Houston’s Overall Office Market Continues to Experience a Soft Leasing Environment
Key Takeaways for the Houston Office Market
- Office vacancy rate is up 50 bps
- Sublease space increases
- Net absorption turns negative
- Leasing volume continues to decline
Houston Office Market Highlights
Houston’s office market posted negative net absorption of 616,399 SF during the first quarter, reversing the positive total from the prior quarter. The overall average vacancy rate increased 50 bps to 26.7% from 26.2% the previous quarter. Leasing activity dropped 17.3% from the previous quarter to 2.3 million square feet. The Westchase submarket accounted for 14% of the first quarter’s total while three other submarkets, West Loop, CBD and Katy Freeway West/Energy Corridor leased more than 200,00 square feet each, accounting for 47% of the total.
The under construction pipeline remains limited at 214,437 square feet, while CBD’s 1550 on the Green and one smaller building were delivered during the first quarter. Houston’s overall average gross rental rates dropped 3% to $30.31 PSF from the previous quarter and 1.3% from the same period last year. Houston’s Class A average rental rate decreased to $35.64 PSF from the previous quarter but shows a slight increase year-over year.
Net absorption returned to negative during the first quarter with several tenants leasing less space than previously occupied. New supply overall has been limited but popular for tenants seeking quality space while leasing activity overall slowed.
The overall vacancy rate will likely continue rising during the immediate future as tenants occupy their new downsized offices and leave larger spaces vacant. Sublease space increased marginally quarter-to-quarter but has declined 6.1% from the same quarter last year.
Commentary
Houston’s key office market fundamentals reported sliding trends at all levels during the first quarter while Skanska completed its newest 386,323-square-foot building, 1550 on the Green, in the Central Business District (CBD). The new property is currently 35% leased by law firm Norton Rose Fulbright, who is estimated to move in by the third quarter of this year.
The completion of this building and one smaller Southwest property leaves the office market with only four buildings and a record-low 214,437 square feet under construction. Only one 32,000-square-foot property in the Southwest broke ground during the first quarter. CityCentre Six, a proposed 308,000-square-foot property in Katy Freeway West/Energy Corridor, will break ground during the second quarter. Construction is commencing after the project secured a lead tenant, Dow Chemical, who preleased about 75% of the building, or 229,658 square feet, back in December.
Flight-to-quality continues
The flight-to-quality trend stayed on track as Class A properties accounted for 65.5% of the first quarter’s 2.3 million square feet of leasing activity, with totals down 17.3% from the previous quarter and 41.1% year-over year. Of the quarter’s total leasing, 46.0% occurred in properties located in west Houston, including three different buildings within the CityWest Place development in Westchase. Noble Corporation topped the list in size, leasing 110,250 square feet at 2101 CityWest, Bechtel signed an expansion lease of 77,262 square feet at 2103 CityWest, and Enstor Gas leased 43,598 square feet at 2107 CityWest.
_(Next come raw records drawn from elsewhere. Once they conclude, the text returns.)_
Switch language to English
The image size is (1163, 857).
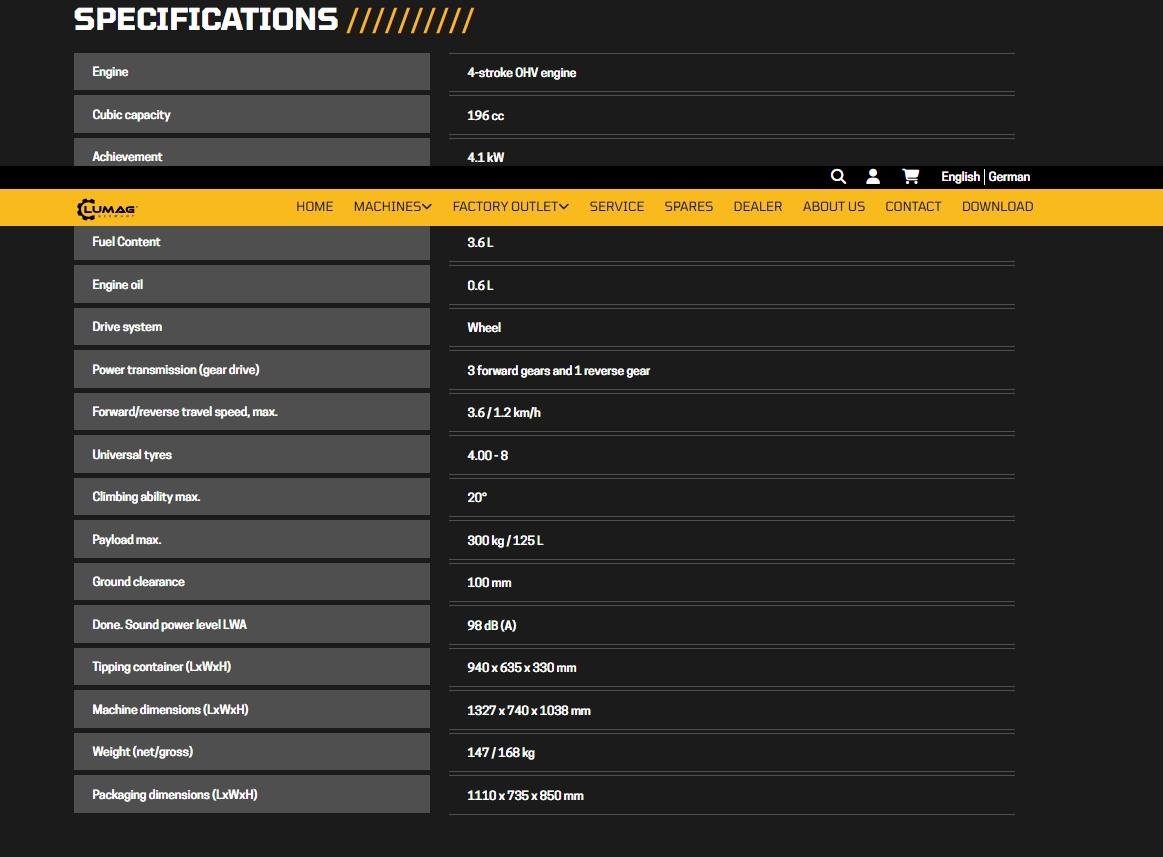(x=960, y=177)

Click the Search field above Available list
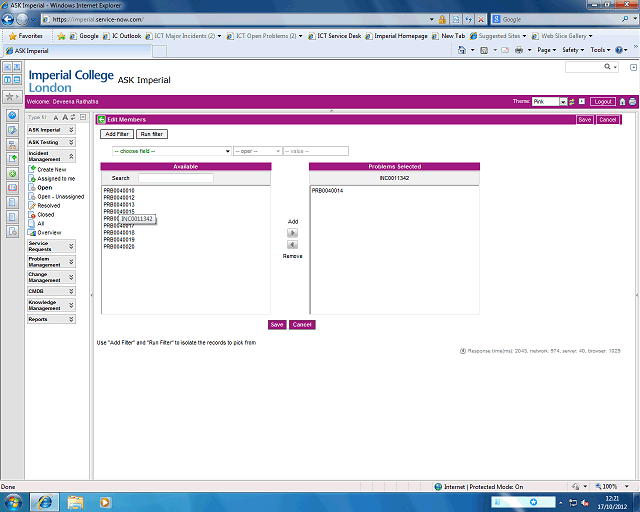click(x=175, y=177)
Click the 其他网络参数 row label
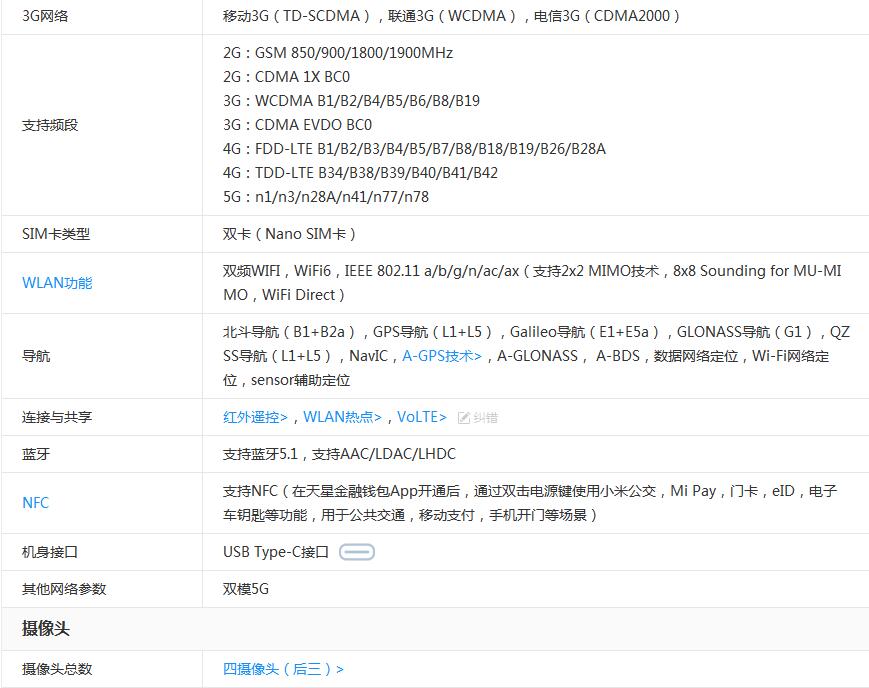Viewport: 869px width, 688px height. click(64, 589)
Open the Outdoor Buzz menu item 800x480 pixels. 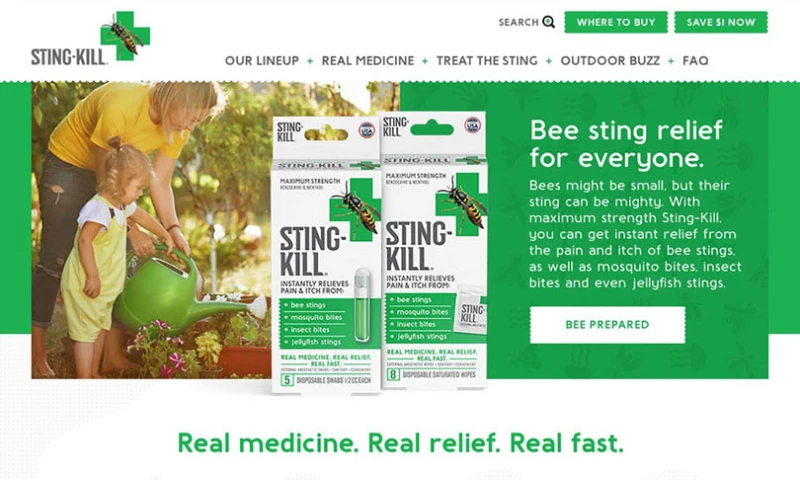click(610, 61)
The space business is also adding to the city’s growth. Axiom Space, who recently opened a new headquarters building in the Houston Spaceport, also renewed a 63,716-square-foot space in Hercules II at 1290 Hercules in the NASA/Clear Lake submarket. In addition, Texas A&M recently announced its plans to carry on the region’s momentum to revolutionize space exploration with plans to build a cutting-edge research and training facility next to NASA’s Johnson Space Center in the submarket.
However, demand continues to lag behind supply as net absorption fell to a negative 616,399 square feet during the first quarter, following last quarter’s positive absorption. The downturn is primarily due to firms reducing their footprints as they lease new space. Among the larger examples this quarter is The Woodlands’ firm U.S. Oncology, who moved out of 200,000 square feet in 10101 Woodloch Forest into 26,530 square feet in The Woodlands Towers at The Waterway. Invesco also contributed by leaving behind 194,111 square feet in 11 Greenway Plaza as the firm signed a new downsized, 180,218-square-foot renewal back in 2022.
The CBD recorded positive absorption during the first quarter, accounting for the two largest move-ins. Cheniere Energy occupied 168,204 square feet in Texas Tower, about 20,000 square feet less than they had in Pennzoil Place North Tower, while EnLink Midstream leased and occupied 61,682 square feet in Hess Tower.
As firms relocate and downsize current spaces, the overall vacancy rate dropped to 26.7% during the first quarter, dropping 50 basis points from the previous quarter and 90 basis points year-over year. By comparison, another factor substantiating the flight-to-quality trend is the collective vacancy of 14.8% for properties built after 2015.
The vacancy rate will most likely continue sliding for a few more quarters as more tenants downsize amid a challenging economy and landlords grapple with elevated operating expenses.